Stored data:
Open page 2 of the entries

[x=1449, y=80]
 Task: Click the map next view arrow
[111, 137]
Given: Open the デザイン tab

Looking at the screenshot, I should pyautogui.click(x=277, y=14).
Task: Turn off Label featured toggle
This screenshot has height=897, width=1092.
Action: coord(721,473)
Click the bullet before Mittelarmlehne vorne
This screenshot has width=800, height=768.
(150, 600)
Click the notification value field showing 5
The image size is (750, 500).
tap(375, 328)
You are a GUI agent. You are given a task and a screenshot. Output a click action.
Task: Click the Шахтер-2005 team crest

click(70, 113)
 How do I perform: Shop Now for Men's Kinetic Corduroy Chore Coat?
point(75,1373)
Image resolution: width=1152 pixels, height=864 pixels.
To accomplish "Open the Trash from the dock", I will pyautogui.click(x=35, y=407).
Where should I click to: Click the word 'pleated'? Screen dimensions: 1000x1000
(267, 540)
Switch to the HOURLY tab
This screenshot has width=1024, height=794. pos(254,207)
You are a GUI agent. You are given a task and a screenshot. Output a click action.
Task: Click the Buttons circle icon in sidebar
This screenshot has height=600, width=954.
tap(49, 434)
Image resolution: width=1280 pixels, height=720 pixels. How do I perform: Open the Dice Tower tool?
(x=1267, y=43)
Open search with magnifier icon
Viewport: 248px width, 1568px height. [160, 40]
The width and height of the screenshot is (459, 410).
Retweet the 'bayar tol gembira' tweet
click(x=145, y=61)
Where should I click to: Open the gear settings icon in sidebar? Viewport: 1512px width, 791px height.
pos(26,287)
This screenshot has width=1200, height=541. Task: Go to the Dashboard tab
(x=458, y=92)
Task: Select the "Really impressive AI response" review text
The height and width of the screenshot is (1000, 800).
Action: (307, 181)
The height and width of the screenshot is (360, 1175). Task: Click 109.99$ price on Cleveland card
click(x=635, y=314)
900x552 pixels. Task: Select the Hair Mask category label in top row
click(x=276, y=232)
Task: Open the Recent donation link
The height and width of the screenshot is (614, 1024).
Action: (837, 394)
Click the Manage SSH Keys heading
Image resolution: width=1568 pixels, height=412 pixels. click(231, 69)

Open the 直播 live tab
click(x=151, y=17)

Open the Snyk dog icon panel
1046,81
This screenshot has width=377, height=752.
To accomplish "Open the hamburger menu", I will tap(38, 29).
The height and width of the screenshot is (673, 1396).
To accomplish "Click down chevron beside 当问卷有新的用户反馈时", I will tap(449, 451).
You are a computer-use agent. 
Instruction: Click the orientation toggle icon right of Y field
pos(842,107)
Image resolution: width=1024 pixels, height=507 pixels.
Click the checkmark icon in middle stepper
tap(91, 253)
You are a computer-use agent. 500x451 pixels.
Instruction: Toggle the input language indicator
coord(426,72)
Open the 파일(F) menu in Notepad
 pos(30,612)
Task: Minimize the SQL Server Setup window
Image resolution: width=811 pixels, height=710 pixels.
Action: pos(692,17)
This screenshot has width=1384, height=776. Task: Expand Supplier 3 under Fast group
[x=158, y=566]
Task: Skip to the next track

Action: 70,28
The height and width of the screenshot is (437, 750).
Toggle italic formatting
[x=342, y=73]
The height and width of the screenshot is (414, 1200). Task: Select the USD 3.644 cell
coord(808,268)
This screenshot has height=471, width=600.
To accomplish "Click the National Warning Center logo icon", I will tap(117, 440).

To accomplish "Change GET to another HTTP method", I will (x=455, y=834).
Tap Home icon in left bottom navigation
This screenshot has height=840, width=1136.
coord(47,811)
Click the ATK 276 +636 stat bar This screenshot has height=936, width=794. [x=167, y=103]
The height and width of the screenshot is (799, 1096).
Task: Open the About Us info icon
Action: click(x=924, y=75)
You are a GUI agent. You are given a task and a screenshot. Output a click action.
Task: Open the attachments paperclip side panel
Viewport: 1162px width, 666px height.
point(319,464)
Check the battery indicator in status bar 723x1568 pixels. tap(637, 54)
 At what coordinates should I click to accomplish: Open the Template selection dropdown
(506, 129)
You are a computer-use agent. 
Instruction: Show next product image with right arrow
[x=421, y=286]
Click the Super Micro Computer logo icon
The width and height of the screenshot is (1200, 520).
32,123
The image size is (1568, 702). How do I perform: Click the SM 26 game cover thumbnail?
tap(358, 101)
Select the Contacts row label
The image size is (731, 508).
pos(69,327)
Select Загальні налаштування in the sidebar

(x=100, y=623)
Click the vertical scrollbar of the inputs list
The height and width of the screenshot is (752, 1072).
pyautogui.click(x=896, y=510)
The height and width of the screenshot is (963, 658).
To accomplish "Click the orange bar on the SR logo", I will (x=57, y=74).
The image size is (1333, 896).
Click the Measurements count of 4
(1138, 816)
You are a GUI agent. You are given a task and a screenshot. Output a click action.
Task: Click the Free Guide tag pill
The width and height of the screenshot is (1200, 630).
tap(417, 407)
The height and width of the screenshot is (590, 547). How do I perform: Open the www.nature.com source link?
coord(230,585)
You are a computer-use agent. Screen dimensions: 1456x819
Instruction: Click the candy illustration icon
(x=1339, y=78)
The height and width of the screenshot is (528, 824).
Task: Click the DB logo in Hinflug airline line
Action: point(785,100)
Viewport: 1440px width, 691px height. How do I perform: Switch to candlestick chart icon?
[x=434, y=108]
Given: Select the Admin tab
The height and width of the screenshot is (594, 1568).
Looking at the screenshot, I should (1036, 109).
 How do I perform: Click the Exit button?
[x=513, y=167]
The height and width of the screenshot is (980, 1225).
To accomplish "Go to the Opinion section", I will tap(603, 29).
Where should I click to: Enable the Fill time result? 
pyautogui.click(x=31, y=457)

Exercise aim =
Reproduce the data verbatim, line for line.

Exercise answer =
Open page 2 of the entries

[x=1449, y=80]
 Task: Click the map next view arrow
[111, 137]
Given: Open the デザイン tab

Looking at the screenshot, I should pyautogui.click(x=277, y=14).
Task: Turn off Label featured toggle
This screenshot has height=897, width=1092.
Action: coord(721,473)
Click the bullet before Mittelarmlehne vorne
This screenshot has width=800, height=768.
(150, 600)
Click the notification value field showing 5
The image size is (750, 500).
tap(375, 328)
You are a GUI agent. You are given a task and a screenshot. Output a click action.
Task: Click the Шахтер-2005 team crest

click(70, 113)
 How do I perform: Shop Now for Men's Kinetic Corduroy Chore Coat?
point(75,1373)
Image resolution: width=1152 pixels, height=864 pixels.
To accomplish "Open the Trash from the dock", I will pyautogui.click(x=35, y=407).
Where should I click to: Click the word 'pleated'? Screen dimensions: 1000x1000
(267, 540)
Switch to the HOURLY tab
This screenshot has width=1024, height=794. pos(254,207)
You are a GUI agent. You are given a task and a screenshot. Output a click action.
Task: Click the Buttons circle icon in sidebar
This screenshot has height=600, width=954.
tap(49, 434)
Image resolution: width=1280 pixels, height=720 pixels. How do I perform: Open the Dice Tower tool?
(x=1267, y=43)
Open search with magnifier icon
Viewport: 248px width, 1568px height. [160, 40]
The width and height of the screenshot is (459, 410).
Retweet the 'bayar tol gembira' tweet
click(x=145, y=61)
Where should I click to: Open the gear settings icon in sidebar? Viewport: 1512px width, 791px height.
pos(26,287)
This screenshot has width=1200, height=541. Task: Go to the Dashboard tab
(x=458, y=92)
Task: Select the "Really impressive AI response" review text
The height and width of the screenshot is (1000, 800).
Action: (307, 181)
The height and width of the screenshot is (360, 1175). Task: Click 109.99$ price on Cleveland card
click(x=635, y=314)
900x552 pixels. Task: Select the Hair Mask category label in top row
click(x=276, y=232)
Task: Open the Recent donation link
The height and width of the screenshot is (614, 1024).
Action: (837, 394)
Click the Manage SSH Keys heading
Image resolution: width=1568 pixels, height=412 pixels. click(231, 69)

Open the 直播 live tab
click(x=151, y=17)

Open the Snyk dog icon panel
1046,81
This screenshot has width=377, height=752.
To accomplish "Open the hamburger menu", I will tap(38, 29).
The height and width of the screenshot is (673, 1396).
To accomplish "Click down chevron beside 当问卷有新的用户反馈时", I will tap(449, 451).
You are a computer-use agent. 
Instruction: Click the orientation toggle icon right of Y field
pos(842,107)
Image resolution: width=1024 pixels, height=507 pixels.
Click the checkmark icon in middle stepper
tap(91, 253)
You are a computer-use agent. 500x451 pixels.
Instruction: Toggle the input language indicator
coord(426,72)
Open the 파일(F) menu in Notepad
 pos(30,612)
Task: Minimize the SQL Server Setup window
Image resolution: width=811 pixels, height=710 pixels.
Action: pos(692,17)
This screenshot has width=1384, height=776. Task: Expand Supplier 3 under Fast group
[x=158, y=566]
Task: Skip to the next track

Action: 70,28
The height and width of the screenshot is (437, 750).
Toggle italic formatting
[x=342, y=73]
The height and width of the screenshot is (414, 1200). Task: Select the USD 3.644 cell
coord(808,268)
This screenshot has height=471, width=600.
To accomplish "Click the National Warning Center logo icon", I will tap(117, 440).

To accomplish "Change GET to another HTTP method", I will (x=455, y=834).
Tap Home icon in left bottom navigation
This screenshot has height=840, width=1136.
coord(47,811)
Click the ATK 276 +636 stat bar This screenshot has height=936, width=794. [x=167, y=103]
The height and width of the screenshot is (799, 1096).
Task: Open the About Us info icon
Action: click(x=924, y=75)
You are a GUI agent. You are given a task and a screenshot. Output a click action.
Task: Open the attachments paperclip side panel
Viewport: 1162px width, 666px height.
point(319,464)
Check the battery indicator in status bar 723x1568 pixels. tap(637, 54)
 At what coordinates should I click to accomplish: Open the Template selection dropdown
(506, 129)
You are a computer-use agent. 
Instruction: Show next product image with right arrow
[x=421, y=286]
Click the Super Micro Computer logo icon
The width and height of the screenshot is (1200, 520).
32,123
The image size is (1568, 702). How do I perform: Click the SM 26 game cover thumbnail?
tap(358, 101)
Select the Contacts row label
The image size is (731, 508).
pos(69,327)
Select Загальні налаштування in the sidebar

(x=100, y=623)
Click the vertical scrollbar of the inputs list
The height and width of the screenshot is (752, 1072).
pyautogui.click(x=896, y=510)
The height and width of the screenshot is (963, 658).
To accomplish "Click the orange bar on the SR logo", I will (x=57, y=74).
The image size is (1333, 896).
Click the Measurements count of 4
(1138, 816)
You are a GUI agent. You are given a task and a screenshot. Output a click action.
Task: Click the Free Guide tag pill
The width and height of the screenshot is (1200, 630).
tap(417, 407)
The height and width of the screenshot is (590, 547). How do I perform: Open the www.nature.com source link?
coord(230,585)
You are a computer-use agent. Screen dimensions: 1456x819
Instruction: Click the candy illustration icon
(x=1339, y=78)
The height and width of the screenshot is (528, 824).
Task: Click the DB logo in Hinflug airline line
Action: point(785,100)
Viewport: 1440px width, 691px height. How do I perform: Switch to candlestick chart icon?
[x=434, y=108]
Given: Select the Admin tab
The height and width of the screenshot is (594, 1568).
Looking at the screenshot, I should (1036, 109).
 How do I perform: Click the Exit button?
[x=513, y=167]
The height and width of the screenshot is (980, 1225).
To accomplish "Go to the Opinion section", I will tap(603, 29).
Where should I click to: Enable the Fill time result? 
pyautogui.click(x=31, y=457)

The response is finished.